[Owasp-codereview] [Owasp-testing] Code Review project andCode-Scanning-Tool(s)
Jim Manico
jim at manico.net
Tue Jan 23 16:13:03 EST 2007
> For example, a tool that finds and flags all the encryption code is
easy and valuable. Maybe it helps me navigate the code with "security
goggles" on.
I think this would be a great step forward in code security. I could
image that a tool of this nature would let me flag blocks of code to fit
in a certain security category (input validation, encryption, auth, etc)
and color-code it in some way.
Also, I could as an auditor set a master list of concepts that I need to
search for in my manual audit, add audit-specific notations to code, and
perhaps give me a checklist of concepts I need to "check off" for every
jsp and servlet. Perhaps a flag to mark certain code as questionable, or
needs further review.... Perhaps a comment layer so a team of auditors
could collaborate on the code review/audit process.

EXERCISE DATA ▸
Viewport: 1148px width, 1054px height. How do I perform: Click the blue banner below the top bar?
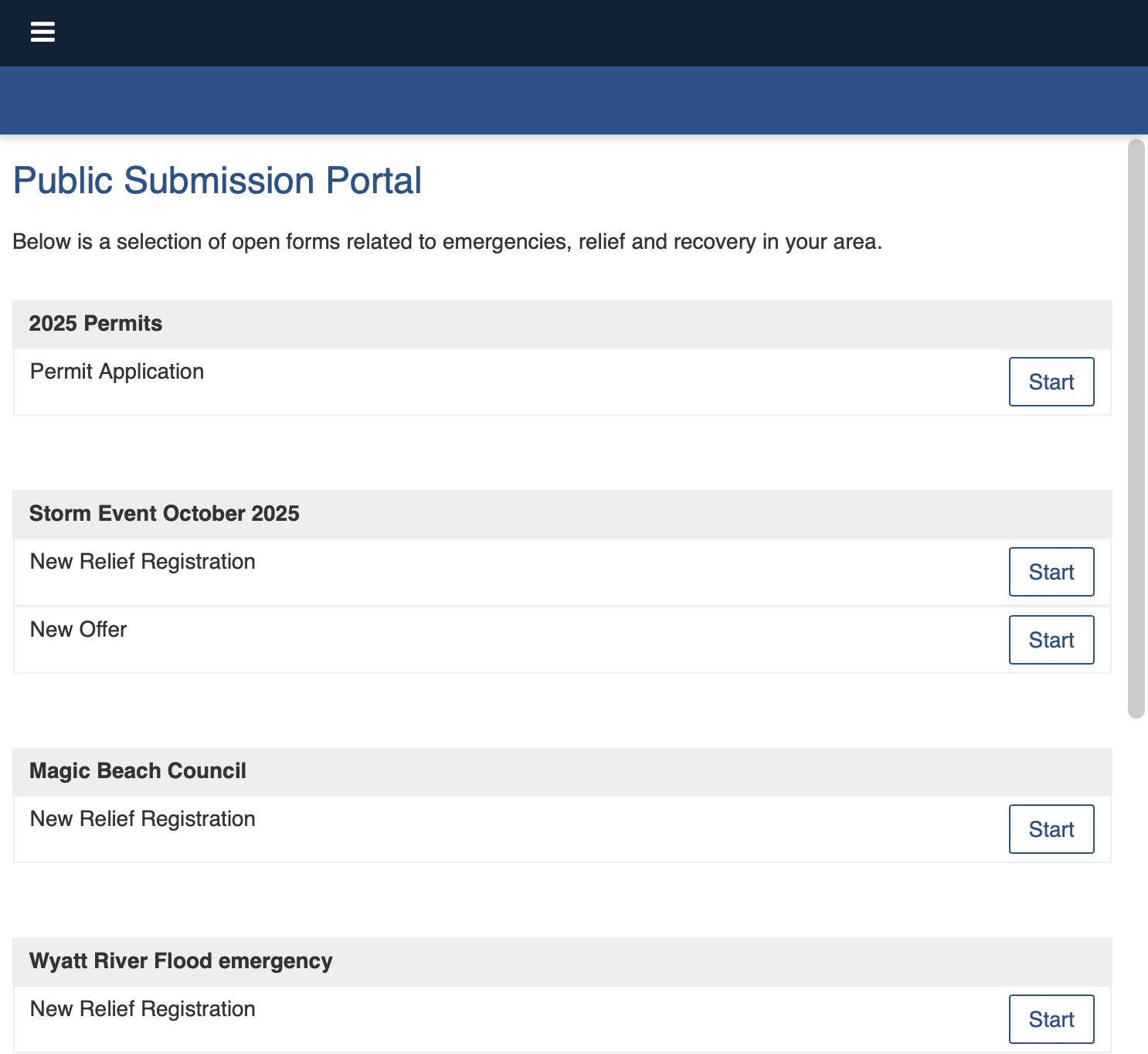(574, 100)
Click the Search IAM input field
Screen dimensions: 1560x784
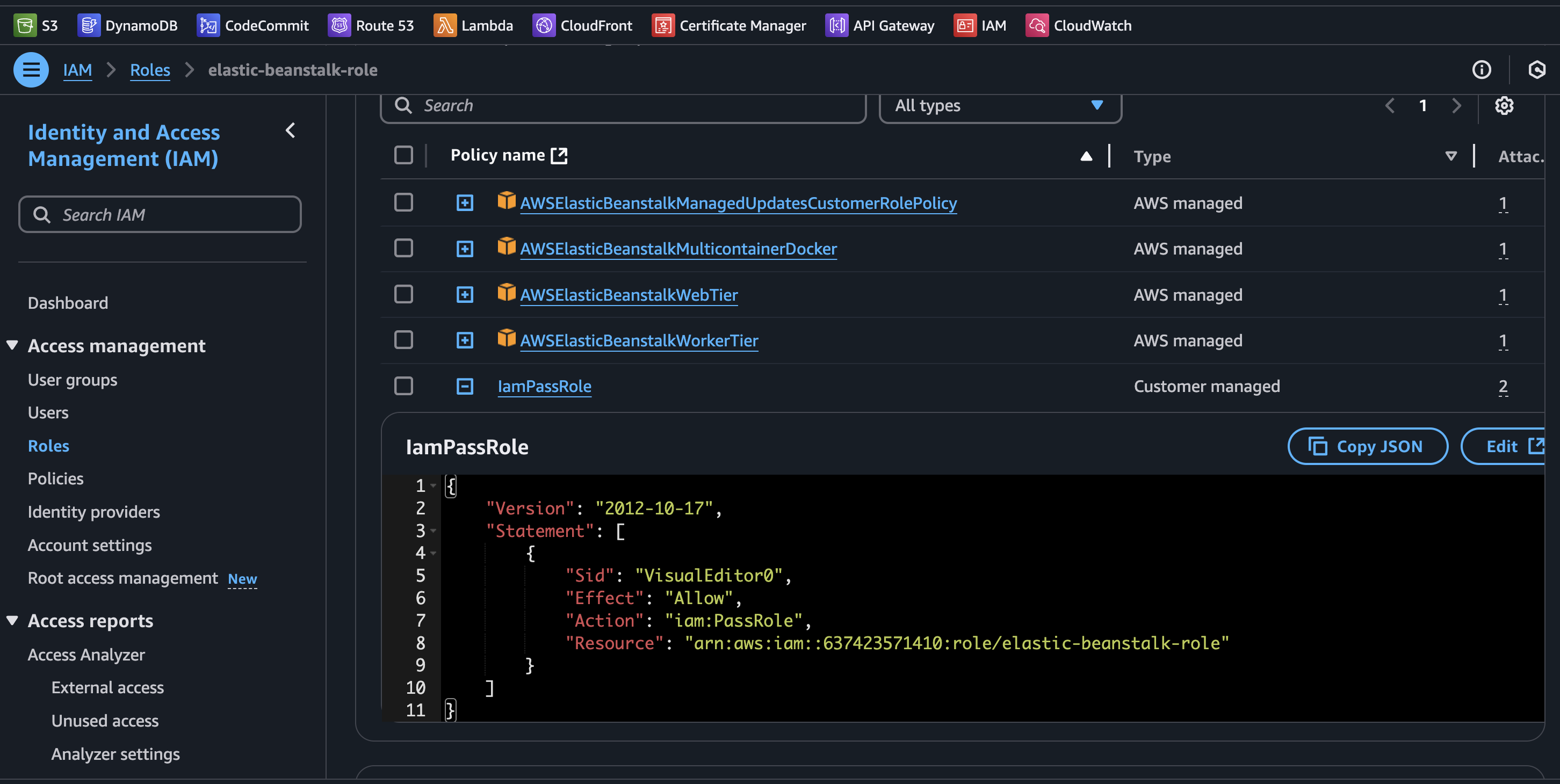160,214
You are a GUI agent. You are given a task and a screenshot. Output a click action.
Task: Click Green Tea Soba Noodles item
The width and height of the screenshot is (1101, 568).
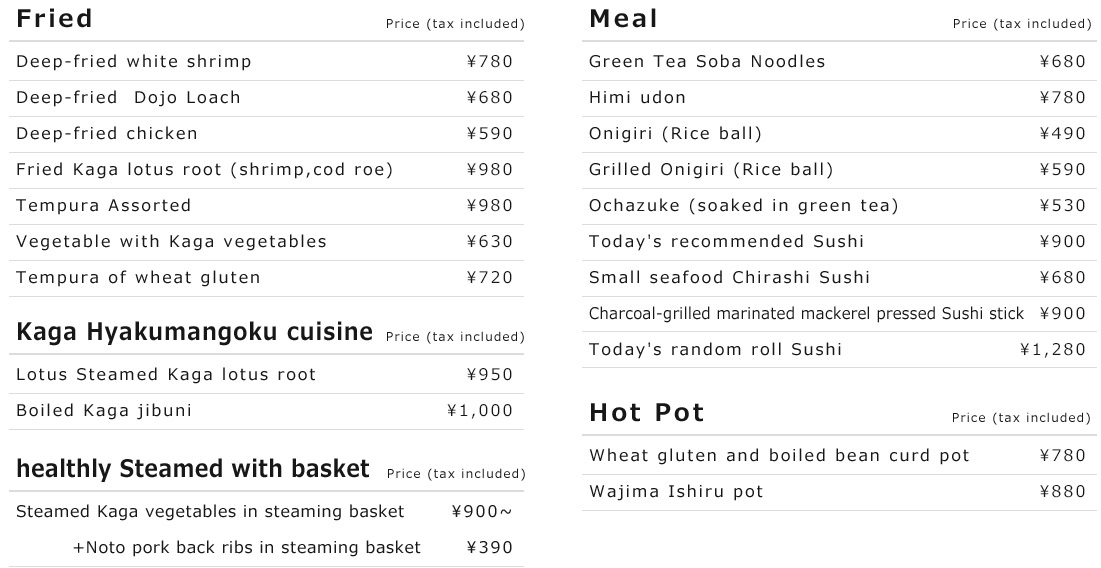707,62
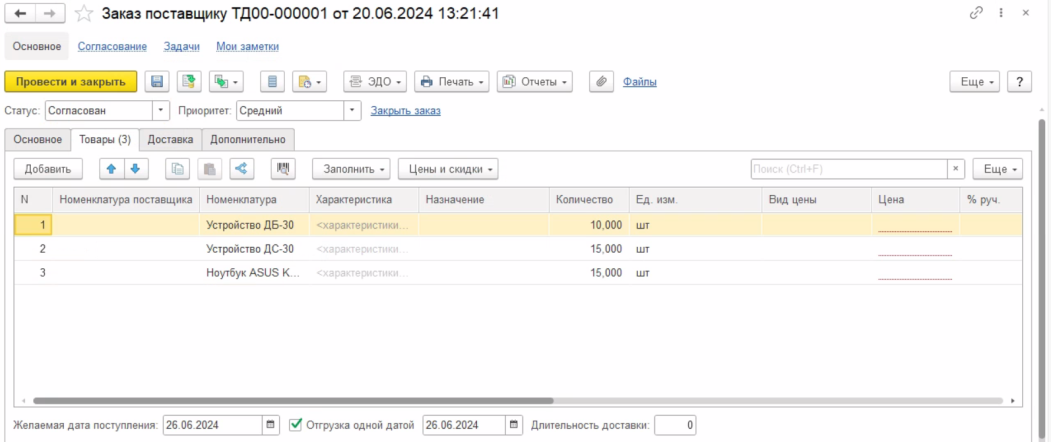1051x442 pixels.
Task: Expand the Статус dropdown
Action: tap(161, 111)
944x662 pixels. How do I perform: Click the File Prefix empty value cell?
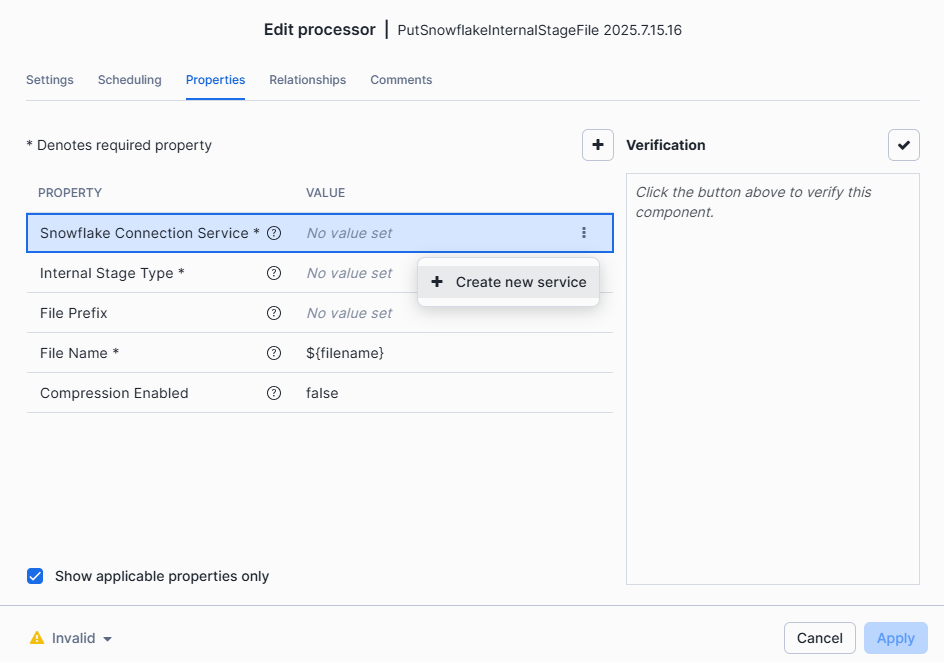click(x=349, y=313)
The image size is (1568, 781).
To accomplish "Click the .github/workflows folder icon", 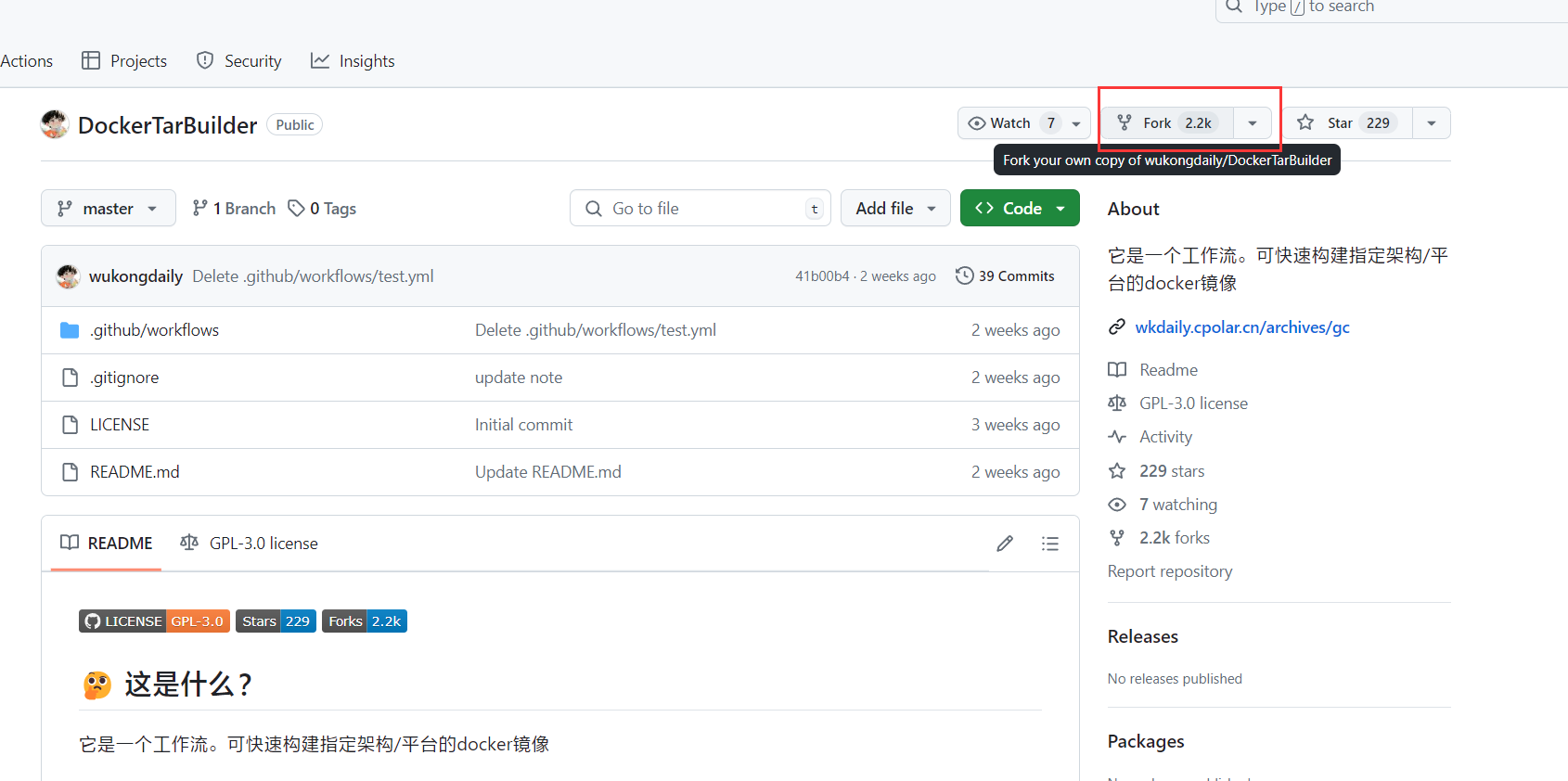I will (70, 330).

EXERCISE A ▸
In the mailing-list post, which security categories could a tool let the writer flag blocks of code under?
EXERCISE B ▸
In the rows, write out the stretch from the line that contains "You are a GUI" through the line that contains "Action: tap(161, 111)", with the pictures left out.

WRITTEN SOLUTION A ▸
Input validation, encryption, and auth.

WRITTEN SOLUTION B ▸
You are a GUI agent. You are given a task and a screenshot. Output a click action.
Task: Click Green Tea Soba Noodles item
The width and height of the screenshot is (1101, 568).
707,62
1051x442 pixels.
Task: Expand the Статус dropdown
Action: tap(161, 111)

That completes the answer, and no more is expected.